概要
コスモ・バイオ社では、細胞の代謝活性測定のファーストステップとして、各種細胞を培養し、お手持ちの物質を添加した場合の細胞内のATP量を測定する受託試験を実施しています。
ATPは、細菌類から多細胞生物にいたるまで共通のエネルギーとして、真核生物では細胞内小器官のミトコンドリアで主に生成され、細胞の運動・細胞内輸送・化学反応などの多くの代謝反応に利用されています。
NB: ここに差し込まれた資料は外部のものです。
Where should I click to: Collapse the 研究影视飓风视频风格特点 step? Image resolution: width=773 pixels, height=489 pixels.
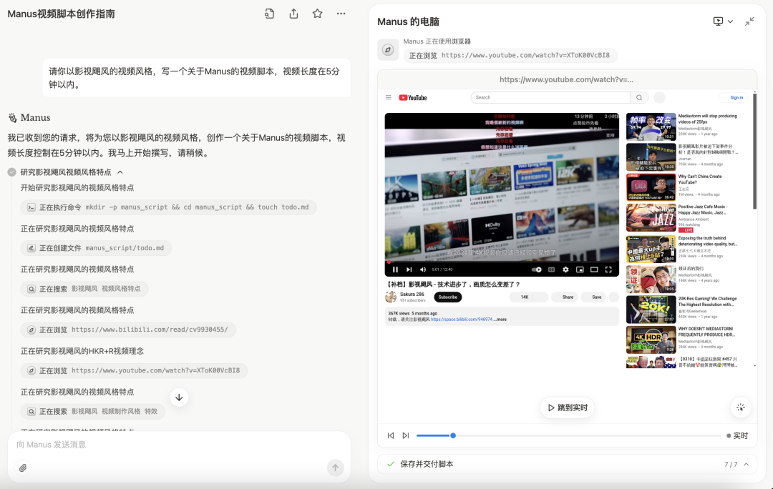coord(120,172)
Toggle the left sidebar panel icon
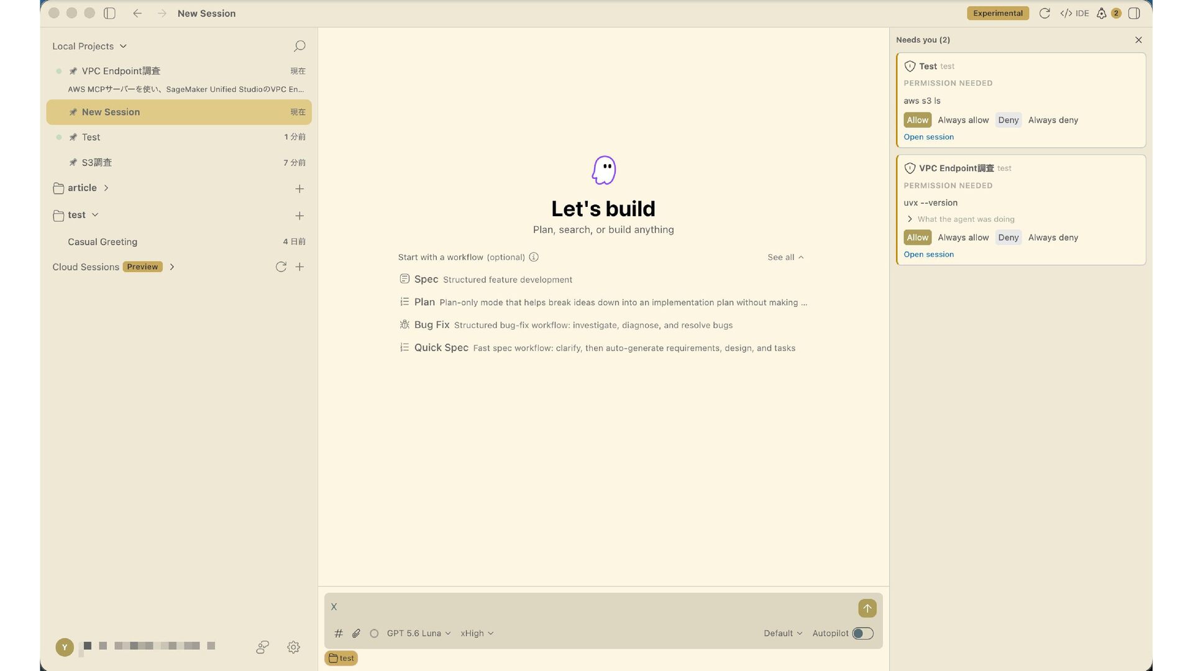 click(109, 13)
通常の状態では、心臓などの常時大量にATPを必要とするような細胞を除いて、細胞内のATP量は様々なフィードバック調節により一定に保たれており、大きく変動することはありません。
しかし、上記の図のように低酸素・低栄養、アルデヒドや老化などの様々な外的要因により、ATP産生量は低下することがあります。 本サービスではATP産生量を低下させる条件として低血清培養を用い、(ルシフェラーゼ発光法によるATP量測定により)細胞のATP産生低下に及ぼす被験物質の影響を検討します。
試験概要
低血清培養により、低下したATP産生量を被験物質がどのくらい回復させられるかを検証する試験になります。
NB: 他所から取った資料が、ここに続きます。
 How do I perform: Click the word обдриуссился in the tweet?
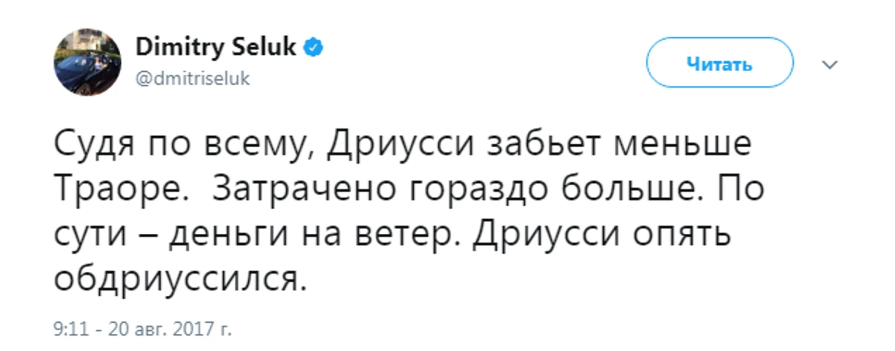[180, 280]
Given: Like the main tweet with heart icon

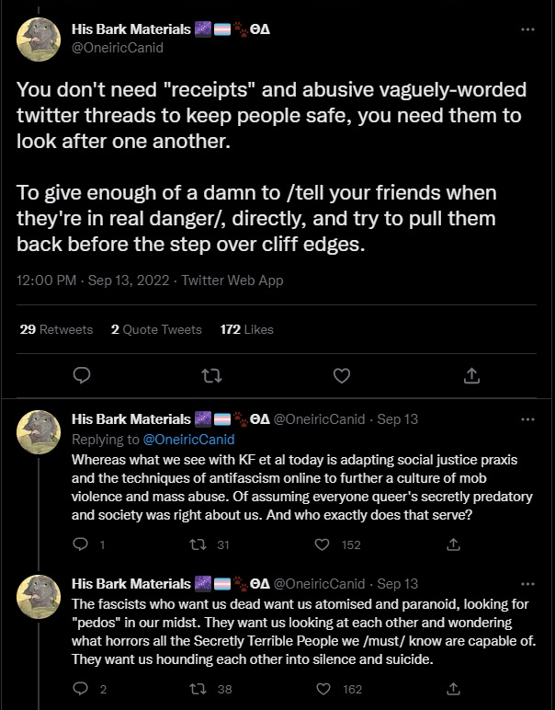Looking at the screenshot, I should point(342,375).
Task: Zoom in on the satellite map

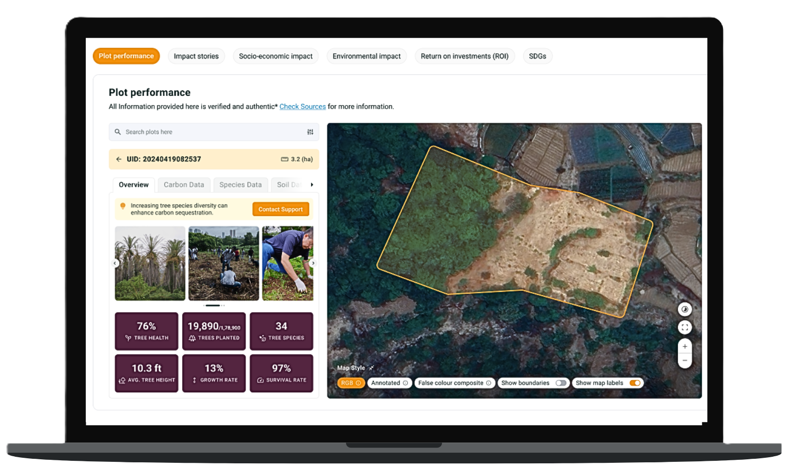Action: tap(684, 347)
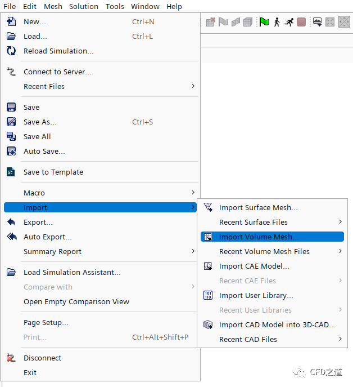
Task: Select Import Volume Mesh menu entry
Action: (x=259, y=237)

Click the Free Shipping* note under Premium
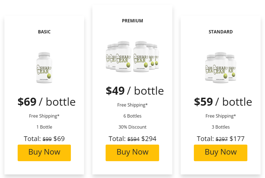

*細胞種・提供元・ロット等により、細胞の低血清への反応が異なるため、至適条件を決定するための予備試験は必須です(下図の例を参照ください)。
予備試験:各種細胞における通常血清と低血清下でのATP産生量の確認
【試験プロトコル】*参考例
- ヒト正常細胞の例としてヒト線維芽細胞、上皮系ガン細胞の例としてHeLa、マクロファージ系のガン細胞の例としてRaw264.7を用いた。
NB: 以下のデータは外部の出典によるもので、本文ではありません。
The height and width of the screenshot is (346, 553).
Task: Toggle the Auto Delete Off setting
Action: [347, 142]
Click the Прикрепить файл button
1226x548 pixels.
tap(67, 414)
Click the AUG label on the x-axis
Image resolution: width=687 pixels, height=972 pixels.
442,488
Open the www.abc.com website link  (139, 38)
- 各種細胞を96ウェルプレートに10,000cells well(N=3)で播種した。
- 播種翌日、培地を除去し、低血清(血清濃度1%)と通常血清(血清濃度10%)の2パターンになるように培地を新たに添加した。
- 培地添加後、24、48及び72時間後に細胞内のATP量を測定した。
血清濃度の違いによる各細胞のATP量の変化(fig.2~fig.4)
上皮系ガン細胞であるHeLaは24時間の時点でも、通常血清と低血清で大きな差が認められており、72時間では差が少なくなる傾向にあった(
fig.2)。 一方、マクロファージ系のRaw264.7では、24~72時間のいずれにおいても差は大きくなく、時間経過による差の変動も少ない結果となった(
fig.3)。 ヒト正常細胞であるヒト線維芽細胞では、24時間では差が小さかったものの、48~72時間で差が大きくなる傾向が認められた(
fig.4)。 よって、HeLaでは24時間、Raw264.7では24時間、ヒト線維芽細胞では48 or 72時間の培養時間が検討に最適な条件であるということが明らかとなった。